# Best looking theologian competition.



## VaughanRSmith (Jul 22, 2007)

I was talking with my wife today, and I decided that it would be a good idea to vote on the theologian whose looks would sell his books.

Who do you think is the best looking theologian, living or dead?

I'll save my vote for later.


----------



## Anton Bruckner (Jul 22, 2007)

Joel Osteen


----------



## bookslover (Jul 22, 2007)

Exagorazo said:


> I was talking with my wife today, and I decided that it would be a good idea to vote on the theologian whose looks would sell his books.
> 
> Who do you think is the best looking theologian, living or dead?
> 
> I'll save my vote for later.



Not Spurgeon - looks too much like a Baptist!


----------



## No Longer A Libertine (Jul 22, 2007)

Women were said to swoon over George Whitfield but to me he looks like he's cross eyed. (Apparently a desirable trait at the time.)

BB Warfield was a handsome young man but then again youth is beautiful and it is scarce someone isn't appealing to the eyes during that season of life.


----------



## Semper Fidelis (Jul 22, 2007)

Well, Turretin definitely had the 80's glam look going for him.







But still...

Rutherford looks a bit better without so many curls:






Sorry, Matthew Henry, love your commentary but say no more:






Tyndale looks pretty cool. Almost Sean Connery-esque






Only have a profile shot but Boston looks like a man that might have turned heads:






Some fellows are better off with long beards to hide facial features:






While others look pretty nice clean cut:






Finally, while this isn't a "justified true belief", I'm certain this guy ain't going to win the contest:


----------



## Poimen (Jul 22, 2007)

Herman Bavinck.


----------



## Beoga (Jul 22, 2007)

Definitely John Knox.


----------



## Herald (Jul 22, 2007)

Come on people. It wouldn't be good form for me to nominate myself.


----------



## Poimen (Jul 22, 2007)

BaptistInCrisis said:


> Come on people. It wouldn't be good form for me to nominate myself.



It wouldn't be good form for us to nominate you either hence the deafening and euphonic silence...


----------



## toddpedlar (Jul 22, 2007)

I always thought Horatius Bonar had a look about 'im  just check out them mutton chops!


----------



## SemperWife (Jul 22, 2007)

toddpedlar said:


> I always thought Horatius Bonar had a look about 'im  just check out them mutton chops!

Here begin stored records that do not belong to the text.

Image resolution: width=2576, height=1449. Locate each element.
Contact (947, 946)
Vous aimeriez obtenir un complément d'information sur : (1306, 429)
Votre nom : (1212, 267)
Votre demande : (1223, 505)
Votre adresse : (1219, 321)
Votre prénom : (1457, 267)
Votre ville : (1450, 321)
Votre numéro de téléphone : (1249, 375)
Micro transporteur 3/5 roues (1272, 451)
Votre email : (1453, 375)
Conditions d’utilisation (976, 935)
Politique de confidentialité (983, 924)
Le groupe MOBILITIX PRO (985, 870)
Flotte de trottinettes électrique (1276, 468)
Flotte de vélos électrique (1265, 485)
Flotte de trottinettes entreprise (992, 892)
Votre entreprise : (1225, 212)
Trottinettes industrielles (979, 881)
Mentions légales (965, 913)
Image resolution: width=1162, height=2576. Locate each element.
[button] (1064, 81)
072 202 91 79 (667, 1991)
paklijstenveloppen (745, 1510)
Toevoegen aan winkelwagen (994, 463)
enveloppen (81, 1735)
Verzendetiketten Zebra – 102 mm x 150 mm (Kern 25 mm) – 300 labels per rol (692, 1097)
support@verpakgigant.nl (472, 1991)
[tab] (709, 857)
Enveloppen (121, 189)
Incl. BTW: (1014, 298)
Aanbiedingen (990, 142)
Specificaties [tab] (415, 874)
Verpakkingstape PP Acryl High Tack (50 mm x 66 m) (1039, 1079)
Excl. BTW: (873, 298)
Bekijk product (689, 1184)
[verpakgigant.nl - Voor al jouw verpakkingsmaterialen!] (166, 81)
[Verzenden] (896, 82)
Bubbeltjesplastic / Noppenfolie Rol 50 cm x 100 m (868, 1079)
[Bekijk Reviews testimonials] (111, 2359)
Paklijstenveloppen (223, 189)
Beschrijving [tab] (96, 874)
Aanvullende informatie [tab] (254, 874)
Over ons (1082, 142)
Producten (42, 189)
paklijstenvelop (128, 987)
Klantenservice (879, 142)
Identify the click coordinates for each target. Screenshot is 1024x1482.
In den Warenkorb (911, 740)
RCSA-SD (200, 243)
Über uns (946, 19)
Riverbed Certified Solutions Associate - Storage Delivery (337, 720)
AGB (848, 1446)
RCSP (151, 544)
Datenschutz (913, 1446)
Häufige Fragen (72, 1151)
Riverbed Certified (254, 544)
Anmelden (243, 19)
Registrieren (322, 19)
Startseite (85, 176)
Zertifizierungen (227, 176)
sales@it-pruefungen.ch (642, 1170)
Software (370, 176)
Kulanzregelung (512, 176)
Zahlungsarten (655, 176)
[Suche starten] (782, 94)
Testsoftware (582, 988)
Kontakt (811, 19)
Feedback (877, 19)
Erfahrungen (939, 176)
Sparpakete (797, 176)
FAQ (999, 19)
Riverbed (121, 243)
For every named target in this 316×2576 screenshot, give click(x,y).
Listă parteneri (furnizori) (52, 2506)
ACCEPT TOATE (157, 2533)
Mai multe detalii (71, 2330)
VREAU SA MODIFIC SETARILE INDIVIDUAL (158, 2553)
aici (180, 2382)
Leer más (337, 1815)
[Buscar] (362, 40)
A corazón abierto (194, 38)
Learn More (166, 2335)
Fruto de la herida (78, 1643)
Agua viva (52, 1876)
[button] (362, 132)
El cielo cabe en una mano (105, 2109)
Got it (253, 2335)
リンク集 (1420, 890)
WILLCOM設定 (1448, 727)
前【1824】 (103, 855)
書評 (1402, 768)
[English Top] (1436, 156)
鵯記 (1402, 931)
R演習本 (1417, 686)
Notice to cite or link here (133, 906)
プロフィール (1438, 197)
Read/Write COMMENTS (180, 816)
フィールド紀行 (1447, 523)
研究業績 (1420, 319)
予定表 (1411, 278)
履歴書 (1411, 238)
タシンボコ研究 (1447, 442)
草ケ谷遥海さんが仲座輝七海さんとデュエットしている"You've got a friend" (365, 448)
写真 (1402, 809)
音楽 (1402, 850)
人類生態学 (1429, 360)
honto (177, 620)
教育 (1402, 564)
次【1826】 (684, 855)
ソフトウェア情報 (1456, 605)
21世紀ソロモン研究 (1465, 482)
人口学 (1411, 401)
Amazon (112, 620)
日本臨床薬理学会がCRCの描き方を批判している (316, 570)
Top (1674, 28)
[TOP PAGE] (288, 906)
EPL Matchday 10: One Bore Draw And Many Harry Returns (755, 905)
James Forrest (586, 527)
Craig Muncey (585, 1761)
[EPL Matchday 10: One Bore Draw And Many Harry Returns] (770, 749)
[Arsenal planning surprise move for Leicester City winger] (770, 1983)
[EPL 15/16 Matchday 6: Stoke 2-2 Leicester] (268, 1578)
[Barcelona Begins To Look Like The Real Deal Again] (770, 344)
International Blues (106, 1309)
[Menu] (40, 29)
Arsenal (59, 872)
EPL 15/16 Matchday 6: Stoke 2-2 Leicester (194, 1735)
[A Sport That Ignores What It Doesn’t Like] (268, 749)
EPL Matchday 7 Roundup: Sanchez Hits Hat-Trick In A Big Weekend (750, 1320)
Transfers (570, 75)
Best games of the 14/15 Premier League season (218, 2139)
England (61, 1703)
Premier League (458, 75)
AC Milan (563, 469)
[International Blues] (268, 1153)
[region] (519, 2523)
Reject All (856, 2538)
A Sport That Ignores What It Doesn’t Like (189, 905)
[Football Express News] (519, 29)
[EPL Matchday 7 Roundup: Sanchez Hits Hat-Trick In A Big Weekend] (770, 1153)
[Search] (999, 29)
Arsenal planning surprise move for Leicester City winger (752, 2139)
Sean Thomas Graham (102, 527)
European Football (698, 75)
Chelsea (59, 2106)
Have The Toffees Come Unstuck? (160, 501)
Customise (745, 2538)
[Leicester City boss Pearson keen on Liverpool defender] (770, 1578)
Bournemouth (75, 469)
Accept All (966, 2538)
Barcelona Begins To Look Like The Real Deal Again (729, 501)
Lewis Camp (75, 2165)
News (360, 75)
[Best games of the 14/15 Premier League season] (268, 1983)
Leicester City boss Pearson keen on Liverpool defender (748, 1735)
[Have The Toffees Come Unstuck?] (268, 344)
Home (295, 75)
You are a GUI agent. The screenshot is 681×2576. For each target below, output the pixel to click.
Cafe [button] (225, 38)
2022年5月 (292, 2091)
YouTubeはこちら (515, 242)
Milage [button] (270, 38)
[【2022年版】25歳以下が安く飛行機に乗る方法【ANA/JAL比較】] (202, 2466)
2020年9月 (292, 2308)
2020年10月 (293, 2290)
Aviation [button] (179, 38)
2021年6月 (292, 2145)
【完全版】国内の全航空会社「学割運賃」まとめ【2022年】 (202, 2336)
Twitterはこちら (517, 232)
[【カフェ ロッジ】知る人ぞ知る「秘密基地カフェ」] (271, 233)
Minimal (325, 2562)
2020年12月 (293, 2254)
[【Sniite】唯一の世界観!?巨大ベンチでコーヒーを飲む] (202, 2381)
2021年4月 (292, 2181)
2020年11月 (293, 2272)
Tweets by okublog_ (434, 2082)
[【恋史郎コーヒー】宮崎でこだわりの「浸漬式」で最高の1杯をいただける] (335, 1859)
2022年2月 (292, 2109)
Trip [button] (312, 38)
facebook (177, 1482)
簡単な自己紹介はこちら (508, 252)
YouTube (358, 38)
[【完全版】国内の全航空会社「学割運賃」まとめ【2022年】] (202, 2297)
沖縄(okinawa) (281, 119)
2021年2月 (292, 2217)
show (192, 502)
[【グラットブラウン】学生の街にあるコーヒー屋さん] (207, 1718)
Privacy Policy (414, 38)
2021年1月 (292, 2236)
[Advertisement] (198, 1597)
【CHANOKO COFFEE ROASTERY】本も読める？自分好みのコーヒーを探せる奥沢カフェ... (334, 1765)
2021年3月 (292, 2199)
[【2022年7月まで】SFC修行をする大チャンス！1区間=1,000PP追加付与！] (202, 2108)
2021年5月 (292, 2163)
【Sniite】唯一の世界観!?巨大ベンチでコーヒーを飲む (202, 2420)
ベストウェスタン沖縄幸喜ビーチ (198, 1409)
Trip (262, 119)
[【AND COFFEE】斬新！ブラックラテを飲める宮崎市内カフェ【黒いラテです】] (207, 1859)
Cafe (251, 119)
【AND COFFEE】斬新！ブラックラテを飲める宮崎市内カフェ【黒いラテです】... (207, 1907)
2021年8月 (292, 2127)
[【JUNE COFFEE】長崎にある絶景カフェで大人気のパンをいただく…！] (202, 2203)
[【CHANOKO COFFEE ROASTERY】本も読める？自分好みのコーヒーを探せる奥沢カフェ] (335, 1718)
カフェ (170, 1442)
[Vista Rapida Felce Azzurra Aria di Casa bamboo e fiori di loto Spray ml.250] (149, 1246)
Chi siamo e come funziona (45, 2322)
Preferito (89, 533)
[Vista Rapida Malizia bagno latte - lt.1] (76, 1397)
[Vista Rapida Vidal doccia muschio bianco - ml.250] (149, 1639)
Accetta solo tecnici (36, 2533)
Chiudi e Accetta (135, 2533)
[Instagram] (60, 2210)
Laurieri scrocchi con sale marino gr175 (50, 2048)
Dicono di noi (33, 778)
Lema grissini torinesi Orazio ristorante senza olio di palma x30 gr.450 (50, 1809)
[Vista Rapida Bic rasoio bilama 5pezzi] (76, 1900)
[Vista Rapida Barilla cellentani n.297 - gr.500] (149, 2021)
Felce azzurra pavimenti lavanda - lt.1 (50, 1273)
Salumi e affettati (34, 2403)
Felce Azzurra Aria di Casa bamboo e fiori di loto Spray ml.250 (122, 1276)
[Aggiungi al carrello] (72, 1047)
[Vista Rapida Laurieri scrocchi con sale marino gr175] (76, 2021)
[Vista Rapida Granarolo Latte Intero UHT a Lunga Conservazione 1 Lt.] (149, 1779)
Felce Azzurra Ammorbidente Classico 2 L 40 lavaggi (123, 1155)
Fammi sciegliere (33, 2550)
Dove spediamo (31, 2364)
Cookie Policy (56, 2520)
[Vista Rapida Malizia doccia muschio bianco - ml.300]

Yikes!!!!!! A bit scary for me.....


----------



## VaughanRSmith (Jul 22, 2007)

I've always thought Francis Schaeffer was pretty smooth... the slicked back look always gets the girls.


----------



## Herald (Jul 22, 2007)

Poimen said:


> It wouldn't be good form for us to nominate you either hence the deafening and euphonic silence...



Where's the love?


----------



## Poimen (Jul 22, 2007)

Isn't telling the truth a form of love?


----------



## Herald (Jul 22, 2007)

Poimen said:


> Isn't telling the truth a form of love?



*sniff* I retreat back to my hole.


----------



## Davidius (Jul 22, 2007)

Exagorazo said:


> I've always thought Francis Schaeffer was pretty smooth... the slicked back look always gets the girls.



the pose and the pipe are priceless


----------



## Davidius (Jul 22, 2007)

joshua said:


> David, I think you need glasses...just like the one's he's holding in the picture (as opposed to a pipe).





I guess I gave him the benefit of the doubt.


----------



## toddpedlar (Jul 22, 2007)

joshua said:


> David, I think you need glasses...just like the one's he's holding in the picture (as opposed to a pipe).



Yes, but nevertheless... those thick, black-rimmed glasses? PRICELESS.


----------



## Theoretical (Jul 22, 2007)

CarolinaCalvinist said:


> I guess I gave him the benefit of the doubt.




Sign you are Reformed #50,000: When giving the benefit of the doubt means thinking someone holding glasses is really holding a pipe.


----------



## Davidius (Jul 22, 2007)

You can only really see one eyepiece and it looks like there's a stem coming out behind it.


----------



## Davidius (Jul 22, 2007)

joshua said:


> What I didn't tell David was I just now noticed they were glasses, after having thought it was always a pipe too!



 

Now, Josh, that's just low, calling a brother out like that when you had fallen equally victim to the visual deception. I bet _everyone_ thought it was a pipe.


----------



## Poimen (Jul 23, 2007)

BaptistInCrisis said:


> *sniff* I retreat back to my hole.



Et tu?


----------



## Ivan (Jul 23, 2007)

I don't know if they are theologians, but they sure are pur-tee.


----------